Pemimpin yang Sempurna
by: Eileen Rachman & Sylvina Savitri
www.experd.com
Isu mengenai kepemimpinan selalu menarik. Baru-baru ini saya bertemu dengan seorang pimpinan perusahaan yang oleh teman-temannya disebut sebagai ”orang besar”. Beliau sangat berhasil, banyak teman, aktif dan ’terpandang’ di kalangan organisasi profesinya dan sangat pandai menggolkan proyek jutaan US dolar. Ketika beliau berkesempatan untuk meninjau kembali gaya kepemimpinannya dan membandingkan kekuatan dan kelemahan dengan koleganya, sesama pimpinan perusahaan tersebut, ada yang berkomentar, ”Bapak tuh rabun dekat, sementara teman Bapak rabun jauh”. Maksudnya, beliau sangat visioner, berpikiran jangka panjang, sementara koleganya lebih memperhatikan detil yang ada di depan mata. Lah, kalau para pemimpin di perusahaan itu ’rabun’ semua, kok perusahaan bisa sehebat itu?

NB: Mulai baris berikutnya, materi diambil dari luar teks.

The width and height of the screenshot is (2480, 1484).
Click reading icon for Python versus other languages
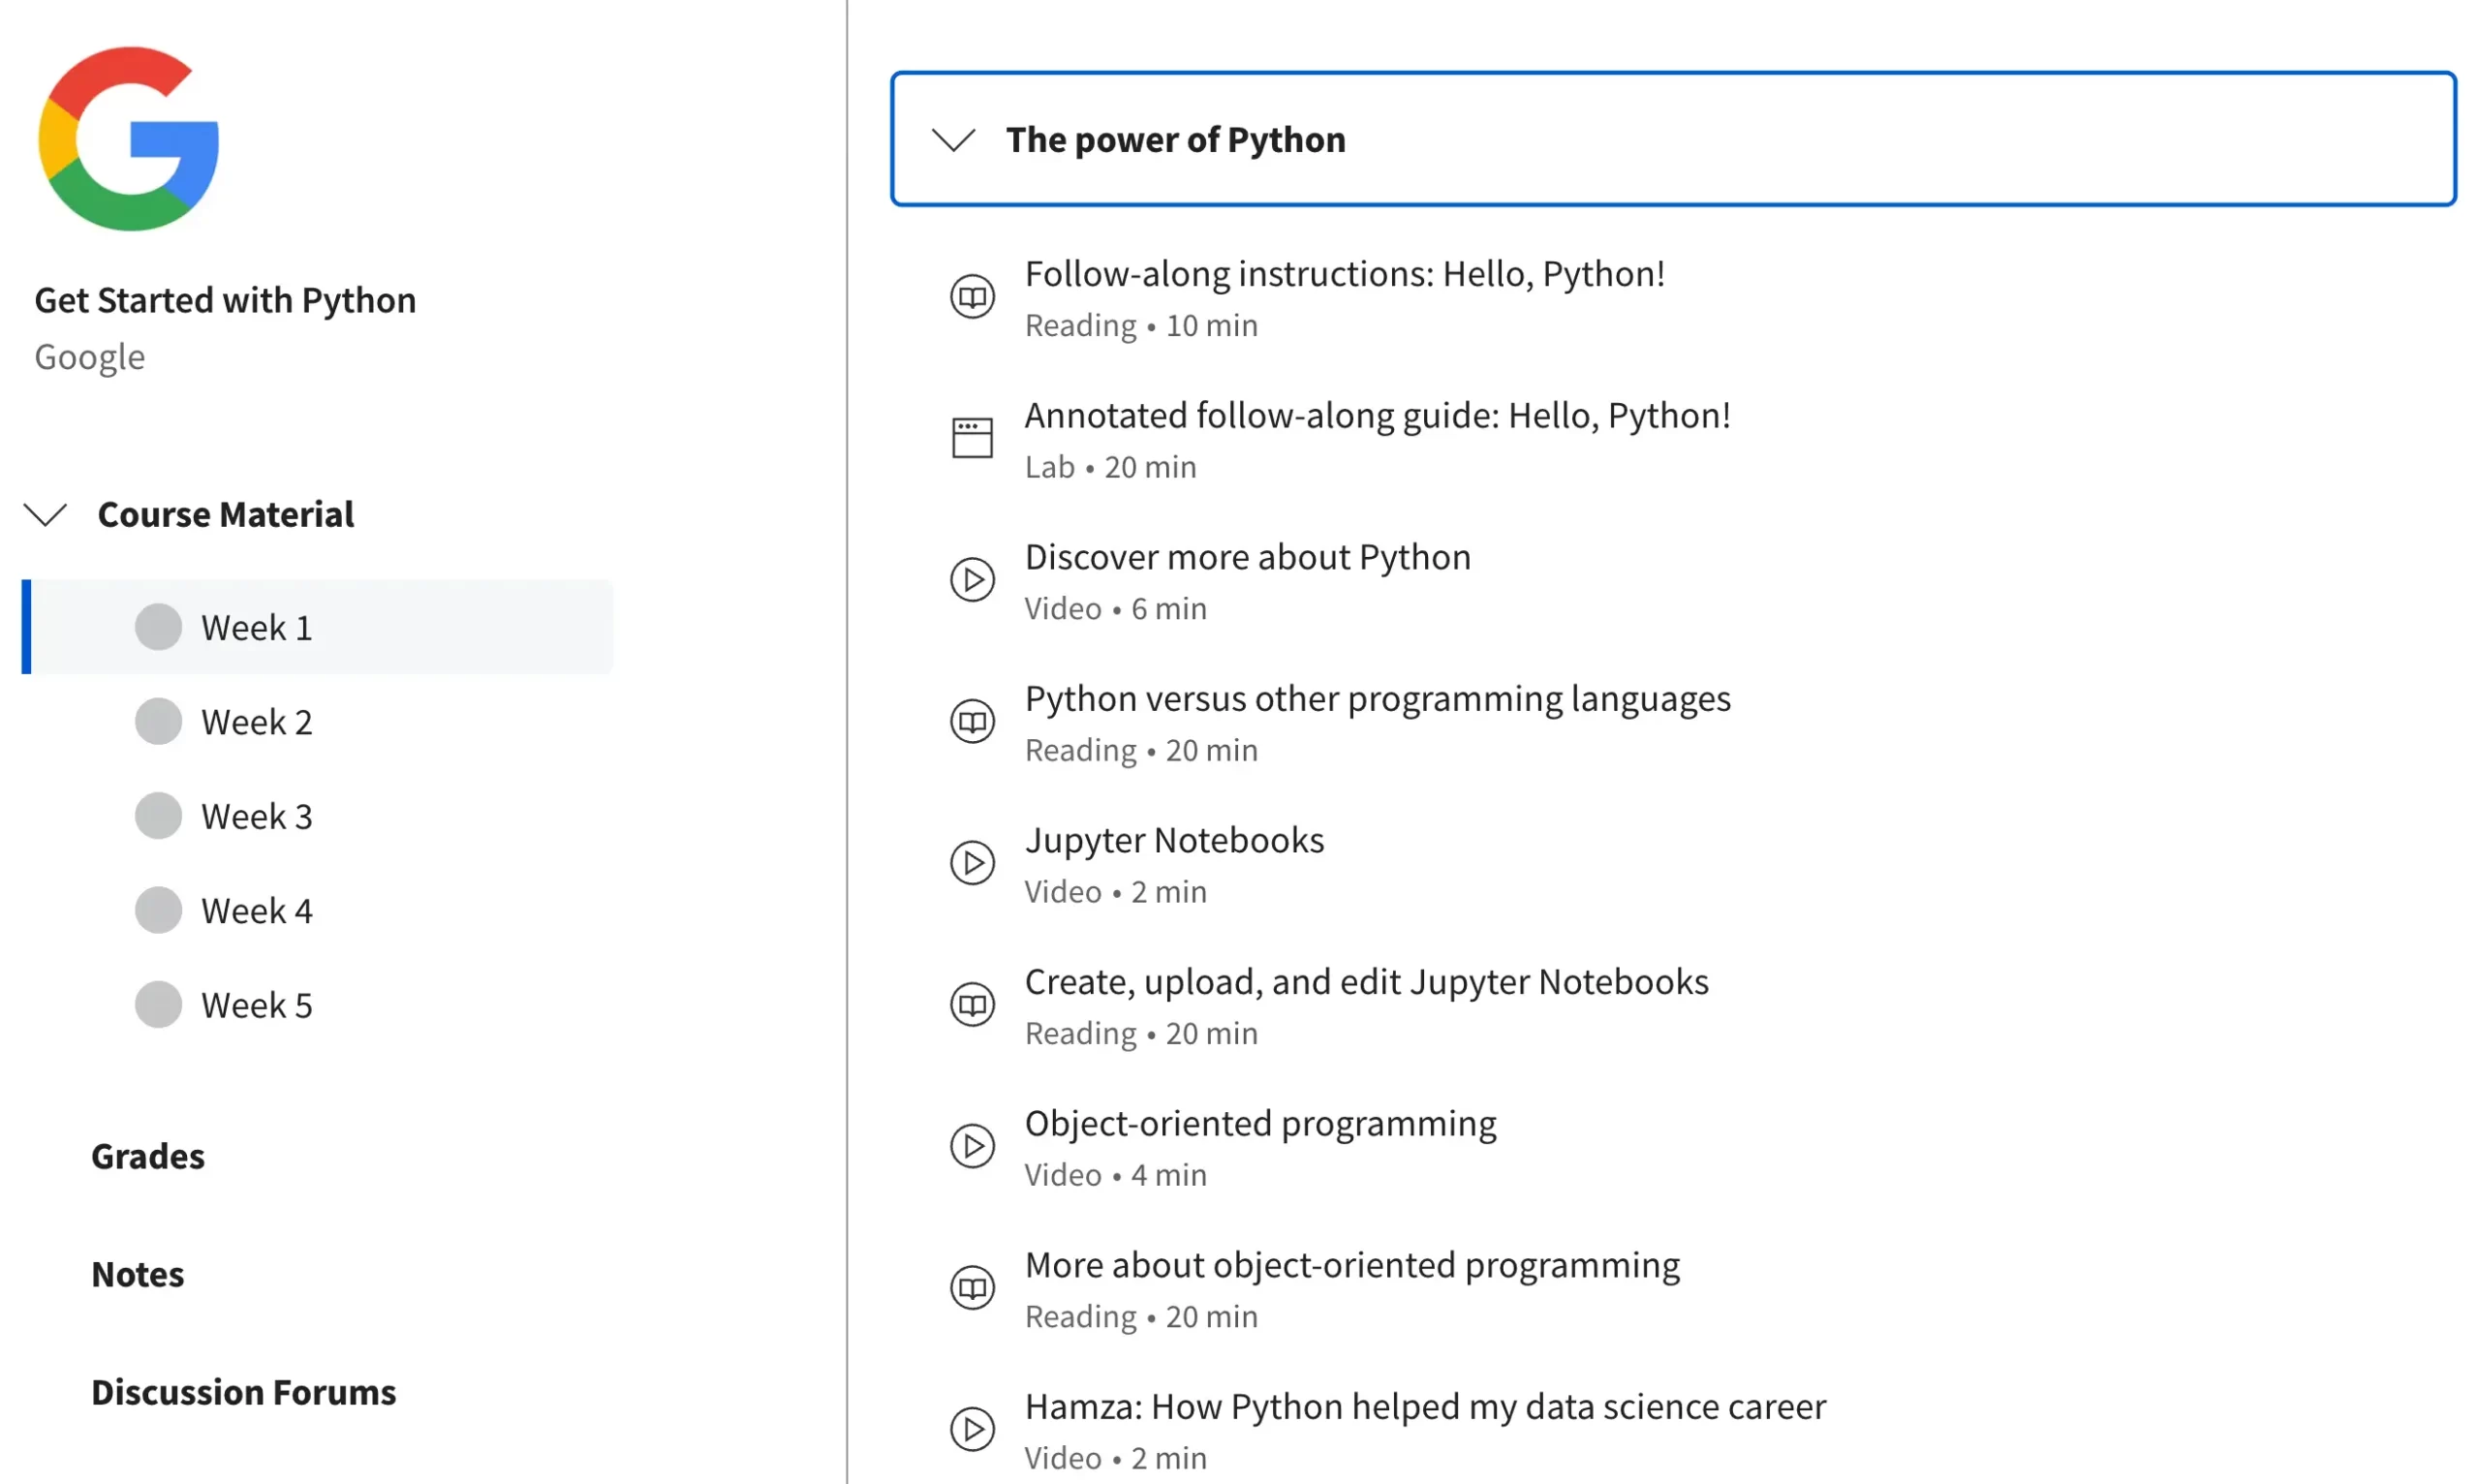click(x=971, y=721)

Harapan terhadap seorang pemimpin ideal memang banyak sekali. Saking banyaknya sehingga bahkan bisa berbentuk mitos, karena hampir tak pernah kita lihat terealisasi. Ada pemimpin yang pada tahap awal kepemimpinannya memunculkan konsep-konsep baru dan cemerlang, tetapi selanjutnya tidak mampu mengontrol situasi. Ada pemimpin yang kita tahu sebagai “slow starter”, sehingga setelah lama menjabat terasa tetap tidak melakukan “perbedaan” atau perbaikan keadaan. Tampaknya memang jarang terealisasi ada pemimpin yang mendekati kriteria ”sempurna”; ”No one person could possibly stay on top of everything”.